» **PROBLEM TO SOLVE**: Reproduce the records below exactly as shown.

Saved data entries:
Content starts

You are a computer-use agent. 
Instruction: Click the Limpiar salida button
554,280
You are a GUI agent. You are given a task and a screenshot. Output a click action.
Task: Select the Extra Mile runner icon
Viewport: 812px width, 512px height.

Content ends

» **SOLUTION FOR THIS PROBLEM**:
You are a computer-use agent. 
Instruction: Click the Limpiar salida button
554,280
You are a GUI agent. You are given a task and a screenshot. Output a click action.
Task: Select the Extra Mile runner icon
Viewport: 812px width, 512px height.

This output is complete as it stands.